Even when running a profitable small business, cash-flow issues arise, especially if you’re customers pay for goods and services over 30-90 days instead of immediately.

One way to solve cash-flow problems is with invoice factoring, where you turn your unpaid invoices into immediate cash. But like every financial product, invoice factoring has it’s pros and cons and may not be a good fit for your small business.

Overview of invoice factoring

Invoice factoring is a financing option for business-to-business (B2B) companies that need help managing cash flow due to slow-paying customers. Factoring enables your business to convert its account receivables — money owed by your customers — into immediate cash.

Invoice factoring is technically not a loan. Rather, you sell your invoices at a discount to an invoice factoring company in exchange for a lump sum of cash. The factoring company then owns the invoices and gets paid when it collects from your customers, which typically occurs within 30 to 90 days.

Let’s say you own a Logistics transportation company, creating thousands of dollars a week worth of accounts receivable invoices. Most of your customers agree to pay off their invoices within 30-45 days, but you need immediate cash to pay employees, buy diesel fuel and other daily expenses, creating a cash-flow shortfall.

You could turn to a traditional banks for a loan, but it requires collateral (a physical asset, such as real estate, which can be sold by the lender if you default) and high personal credit score. Or maybe you qualify but don’t have time to wait several months for the loan to close.

So you turn to an invoice factoring company, and the factor agrees to buy your invoices for $9,700 in cash, less a 3% factoring fee ($300). The invoice factoring company then advances 85% (or $8,245) of the invoice within a few days (although the actual size of the advance will depend on numerous factors, including the total amount of the advance, the age of the invoice and the customer’s creditworthiness). The factoring company then collects the invoice when it’s due and advances the remaining balance owed to you ($1,455).
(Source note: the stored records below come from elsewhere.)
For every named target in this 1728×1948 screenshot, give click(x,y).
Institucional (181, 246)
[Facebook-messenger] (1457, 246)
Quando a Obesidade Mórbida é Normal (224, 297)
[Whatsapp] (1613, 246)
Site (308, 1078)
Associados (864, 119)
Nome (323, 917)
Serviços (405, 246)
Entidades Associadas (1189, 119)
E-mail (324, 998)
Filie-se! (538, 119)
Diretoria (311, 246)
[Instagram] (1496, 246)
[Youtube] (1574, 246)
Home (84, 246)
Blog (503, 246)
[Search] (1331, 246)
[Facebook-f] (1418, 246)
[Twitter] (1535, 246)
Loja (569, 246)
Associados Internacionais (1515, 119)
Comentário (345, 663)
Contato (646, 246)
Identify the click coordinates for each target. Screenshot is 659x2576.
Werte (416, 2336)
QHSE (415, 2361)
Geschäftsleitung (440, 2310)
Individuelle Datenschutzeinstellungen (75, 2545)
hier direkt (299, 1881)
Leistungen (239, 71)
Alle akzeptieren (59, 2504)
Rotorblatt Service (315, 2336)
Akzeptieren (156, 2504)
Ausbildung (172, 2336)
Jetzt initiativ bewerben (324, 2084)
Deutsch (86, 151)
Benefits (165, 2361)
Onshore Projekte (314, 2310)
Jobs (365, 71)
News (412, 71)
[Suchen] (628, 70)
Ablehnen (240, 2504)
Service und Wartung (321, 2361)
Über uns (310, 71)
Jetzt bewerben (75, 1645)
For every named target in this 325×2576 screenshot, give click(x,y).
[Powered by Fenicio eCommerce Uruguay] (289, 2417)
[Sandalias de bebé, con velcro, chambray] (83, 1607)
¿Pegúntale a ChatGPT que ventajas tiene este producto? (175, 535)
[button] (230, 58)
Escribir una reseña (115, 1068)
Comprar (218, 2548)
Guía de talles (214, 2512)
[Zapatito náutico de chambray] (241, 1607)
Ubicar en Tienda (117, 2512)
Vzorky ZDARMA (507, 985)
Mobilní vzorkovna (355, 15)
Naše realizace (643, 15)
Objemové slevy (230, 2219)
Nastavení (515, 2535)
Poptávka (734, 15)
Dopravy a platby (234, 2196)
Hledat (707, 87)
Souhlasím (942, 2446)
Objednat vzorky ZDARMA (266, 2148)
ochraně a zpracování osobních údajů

The factoring fee, also known as a discount rate, can cost anywhere from 1% to 5%, depending on the invoice amount, your sales volume, your customer’s creditworthiness, and if it’s a recourse or non-recourse factor.

If the contract is a recourse factor and the customer doesn’t pay, you may have to buy back the unpaid receivable from the factoring company or replace it with a more current receivable of equal or greater value. If it’s a non-recourse factor, you’re under no obligation to repay or replace the unpaid receivables, but you’ll likely be charged a higher transaction fee because the factoring company takes on the added risk of not getting its money back.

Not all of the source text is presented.